═══ PASSAGE SHOWN ═══

Reactive oxygen species signaling in pulmonary vascular smooth muscle

Respir Physiol Neurobiol. 2010 Dec 31;174(3):212-20. doi: 10.1016/j.resp.2010.08.009. Epub 2010 Aug 24.


In recent years, it has become evident that reactive oxygen species (ROS) play a critical role in the regulation of several physiological and pathophysiological processes. Herein we review the main sources, targets and pathophysiological roles of ROS in pulmonary vascular smooth muscle. Mitochondria and NADPH oxidases represent the major sources of ROS in vascular cells. In addition, ROS can be produced by different pathways of arachidonic acid metabolism, endothelial NO synthase (eNOS) and xantine oxidase. There is increasing evidence for the role of ROS, specially hydrogen peroxide, as signaling moieties to induce increase in intracellular calcium concentration ([Ca2+]i) and contraction in pulmonary artery smooth muscle cells (PASMC) through the modulation of a variety of targets, such as Rho kinases (ROCK), protein kinase C (PKC), voltage-gated potassium K+ (Kv) channels and ryanodine receptors (RyR). Thus, an increase in ROS has been reported to contribute to the responses induced by different vasoconstrictor stimuli, including hypoxia. Finally, results from recent studies highlighting the involvement of ROS in the development of pulmonary hypertension are discussed in the present paper.

═══ RECORD EXTRACTS ═══

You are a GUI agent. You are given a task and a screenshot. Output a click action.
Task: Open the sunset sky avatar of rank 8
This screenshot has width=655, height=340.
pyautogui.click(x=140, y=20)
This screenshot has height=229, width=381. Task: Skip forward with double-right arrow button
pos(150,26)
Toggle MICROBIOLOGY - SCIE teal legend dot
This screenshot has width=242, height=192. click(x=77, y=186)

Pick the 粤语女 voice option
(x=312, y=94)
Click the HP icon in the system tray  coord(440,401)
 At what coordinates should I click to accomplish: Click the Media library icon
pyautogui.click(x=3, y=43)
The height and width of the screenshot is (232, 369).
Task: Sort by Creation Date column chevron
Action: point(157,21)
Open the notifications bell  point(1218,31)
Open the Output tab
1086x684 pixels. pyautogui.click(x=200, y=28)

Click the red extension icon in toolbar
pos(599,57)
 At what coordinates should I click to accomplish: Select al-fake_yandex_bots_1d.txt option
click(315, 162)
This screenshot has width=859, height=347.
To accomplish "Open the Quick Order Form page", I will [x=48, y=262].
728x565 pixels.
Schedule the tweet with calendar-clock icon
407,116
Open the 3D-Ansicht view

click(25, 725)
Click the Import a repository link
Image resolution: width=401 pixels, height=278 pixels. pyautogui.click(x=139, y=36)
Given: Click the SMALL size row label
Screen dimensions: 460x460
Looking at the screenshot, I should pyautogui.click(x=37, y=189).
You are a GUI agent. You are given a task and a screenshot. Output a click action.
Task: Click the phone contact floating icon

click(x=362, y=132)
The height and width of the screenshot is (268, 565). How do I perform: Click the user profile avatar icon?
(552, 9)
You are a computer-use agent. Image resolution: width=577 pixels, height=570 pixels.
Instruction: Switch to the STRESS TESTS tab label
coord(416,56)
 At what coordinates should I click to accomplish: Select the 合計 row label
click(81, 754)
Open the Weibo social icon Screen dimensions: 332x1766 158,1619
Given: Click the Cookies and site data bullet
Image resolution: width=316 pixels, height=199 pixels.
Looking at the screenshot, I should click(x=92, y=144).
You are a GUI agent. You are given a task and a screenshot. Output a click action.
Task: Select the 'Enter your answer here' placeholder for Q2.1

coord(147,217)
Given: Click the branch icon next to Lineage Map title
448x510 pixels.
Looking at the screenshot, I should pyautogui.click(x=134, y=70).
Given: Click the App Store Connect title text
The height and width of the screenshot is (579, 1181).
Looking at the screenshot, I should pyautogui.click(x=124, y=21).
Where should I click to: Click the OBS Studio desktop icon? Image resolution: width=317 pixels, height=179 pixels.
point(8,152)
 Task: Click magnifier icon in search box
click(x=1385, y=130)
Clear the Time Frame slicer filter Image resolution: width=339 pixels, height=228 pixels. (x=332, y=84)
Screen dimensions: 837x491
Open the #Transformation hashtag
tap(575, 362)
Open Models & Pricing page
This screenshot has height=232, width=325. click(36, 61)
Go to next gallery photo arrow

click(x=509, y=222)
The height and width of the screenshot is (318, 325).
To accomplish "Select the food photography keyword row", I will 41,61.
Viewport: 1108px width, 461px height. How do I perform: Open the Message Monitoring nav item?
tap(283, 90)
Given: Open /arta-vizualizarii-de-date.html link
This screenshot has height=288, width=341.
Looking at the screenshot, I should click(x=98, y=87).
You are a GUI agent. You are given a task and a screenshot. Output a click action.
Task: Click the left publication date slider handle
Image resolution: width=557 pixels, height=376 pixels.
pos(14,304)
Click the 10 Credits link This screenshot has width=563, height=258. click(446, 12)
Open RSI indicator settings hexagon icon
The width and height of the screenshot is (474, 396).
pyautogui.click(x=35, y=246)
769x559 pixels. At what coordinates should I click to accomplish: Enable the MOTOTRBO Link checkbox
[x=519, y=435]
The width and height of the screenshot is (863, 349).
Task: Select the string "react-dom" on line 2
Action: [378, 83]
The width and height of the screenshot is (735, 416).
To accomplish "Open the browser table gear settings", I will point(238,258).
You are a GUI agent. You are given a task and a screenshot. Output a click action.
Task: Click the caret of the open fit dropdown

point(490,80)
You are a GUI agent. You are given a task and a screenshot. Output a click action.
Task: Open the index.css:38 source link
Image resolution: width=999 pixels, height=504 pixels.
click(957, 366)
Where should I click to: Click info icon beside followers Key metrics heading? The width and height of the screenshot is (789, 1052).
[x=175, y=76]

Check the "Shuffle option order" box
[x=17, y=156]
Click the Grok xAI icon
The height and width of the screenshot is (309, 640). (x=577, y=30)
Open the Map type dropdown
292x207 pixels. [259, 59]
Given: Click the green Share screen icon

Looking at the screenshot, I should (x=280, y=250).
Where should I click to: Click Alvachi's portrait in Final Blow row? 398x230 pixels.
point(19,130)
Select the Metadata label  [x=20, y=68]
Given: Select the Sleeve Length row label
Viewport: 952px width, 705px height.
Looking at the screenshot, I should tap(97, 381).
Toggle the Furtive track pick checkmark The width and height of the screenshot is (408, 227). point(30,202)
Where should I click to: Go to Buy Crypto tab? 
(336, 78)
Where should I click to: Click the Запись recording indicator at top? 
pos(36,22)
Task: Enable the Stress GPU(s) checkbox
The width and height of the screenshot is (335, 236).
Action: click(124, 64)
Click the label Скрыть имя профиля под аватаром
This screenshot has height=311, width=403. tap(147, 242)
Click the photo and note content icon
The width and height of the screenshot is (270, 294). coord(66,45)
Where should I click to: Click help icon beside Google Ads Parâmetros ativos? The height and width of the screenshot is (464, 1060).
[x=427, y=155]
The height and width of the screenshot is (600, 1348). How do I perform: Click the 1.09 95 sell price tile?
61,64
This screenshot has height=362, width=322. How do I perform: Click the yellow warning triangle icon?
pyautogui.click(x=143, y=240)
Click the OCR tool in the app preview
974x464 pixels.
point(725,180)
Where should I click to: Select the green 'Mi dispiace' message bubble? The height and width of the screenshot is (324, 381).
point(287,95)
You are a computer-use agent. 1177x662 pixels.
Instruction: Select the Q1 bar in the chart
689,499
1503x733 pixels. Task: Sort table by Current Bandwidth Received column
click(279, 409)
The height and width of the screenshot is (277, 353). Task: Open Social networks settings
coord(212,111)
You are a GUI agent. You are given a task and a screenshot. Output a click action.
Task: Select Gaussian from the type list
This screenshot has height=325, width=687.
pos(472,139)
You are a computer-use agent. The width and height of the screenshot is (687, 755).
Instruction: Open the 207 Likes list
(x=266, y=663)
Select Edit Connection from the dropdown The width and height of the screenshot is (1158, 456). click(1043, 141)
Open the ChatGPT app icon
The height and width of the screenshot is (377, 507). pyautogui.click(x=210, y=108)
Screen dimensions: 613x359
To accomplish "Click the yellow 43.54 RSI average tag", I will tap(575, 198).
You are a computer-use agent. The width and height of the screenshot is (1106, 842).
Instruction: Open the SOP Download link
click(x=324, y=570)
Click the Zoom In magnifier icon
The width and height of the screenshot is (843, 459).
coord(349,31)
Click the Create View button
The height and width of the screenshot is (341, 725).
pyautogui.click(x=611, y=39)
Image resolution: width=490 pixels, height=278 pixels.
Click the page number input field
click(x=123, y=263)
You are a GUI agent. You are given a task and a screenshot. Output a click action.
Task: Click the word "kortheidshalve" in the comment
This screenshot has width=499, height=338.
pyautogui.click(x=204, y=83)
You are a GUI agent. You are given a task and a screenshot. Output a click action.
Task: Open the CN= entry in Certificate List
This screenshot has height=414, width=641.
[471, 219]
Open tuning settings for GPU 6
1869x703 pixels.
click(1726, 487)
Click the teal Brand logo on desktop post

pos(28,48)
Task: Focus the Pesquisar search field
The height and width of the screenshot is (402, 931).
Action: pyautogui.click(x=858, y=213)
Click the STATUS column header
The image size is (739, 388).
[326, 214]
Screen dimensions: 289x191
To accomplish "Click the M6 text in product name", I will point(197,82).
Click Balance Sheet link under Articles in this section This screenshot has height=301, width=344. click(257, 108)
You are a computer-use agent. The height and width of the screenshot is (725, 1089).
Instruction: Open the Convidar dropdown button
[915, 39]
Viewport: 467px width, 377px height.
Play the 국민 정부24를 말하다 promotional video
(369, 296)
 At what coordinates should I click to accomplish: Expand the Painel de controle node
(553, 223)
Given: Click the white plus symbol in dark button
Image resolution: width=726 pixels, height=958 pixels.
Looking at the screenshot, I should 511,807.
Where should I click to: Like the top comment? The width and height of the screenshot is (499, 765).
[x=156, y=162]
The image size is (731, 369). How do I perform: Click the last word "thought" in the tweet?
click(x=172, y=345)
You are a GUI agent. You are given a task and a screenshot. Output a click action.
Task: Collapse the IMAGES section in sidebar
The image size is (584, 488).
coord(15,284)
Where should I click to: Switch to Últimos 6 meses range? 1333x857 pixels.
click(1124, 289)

═══

■ WHAT THE EXERCISE ASKS ■
Please condense the paragraph beginning "In recent years" in the reactive oxygen species abstract above into a short bulleted list that keeps its main facts.

■ EXERCISE OUTPUT ■
- Reactive oxygen species (ROS) play a critical role in regulating several physiological and pathophysiological processes.
- The paper reviews the main sources, targets and pathophysiological roles of ROS in pulmonary vascular smooth muscle.
- Mitochondria and NADPH oxidases are the major ROS sources in vascular cells. Arachidonic acid metabolism pathways, eNOS and xantine oxidase also produce ROS.
- ROS, especially hydrogen peroxide, act as signals that raise intracellular calcium ([Ca2+]i) and cause contraction in pulmonary artery smooth muscle cells. They do this through targets such as ROCK, PKC, Kv channels and RyR.
- Increased ROS contributes to responses to vasoconstrictor stimuli, including hypoxia.
- The paper also discusses recent findings on the role of ROS in the development of pulmonary hypertension.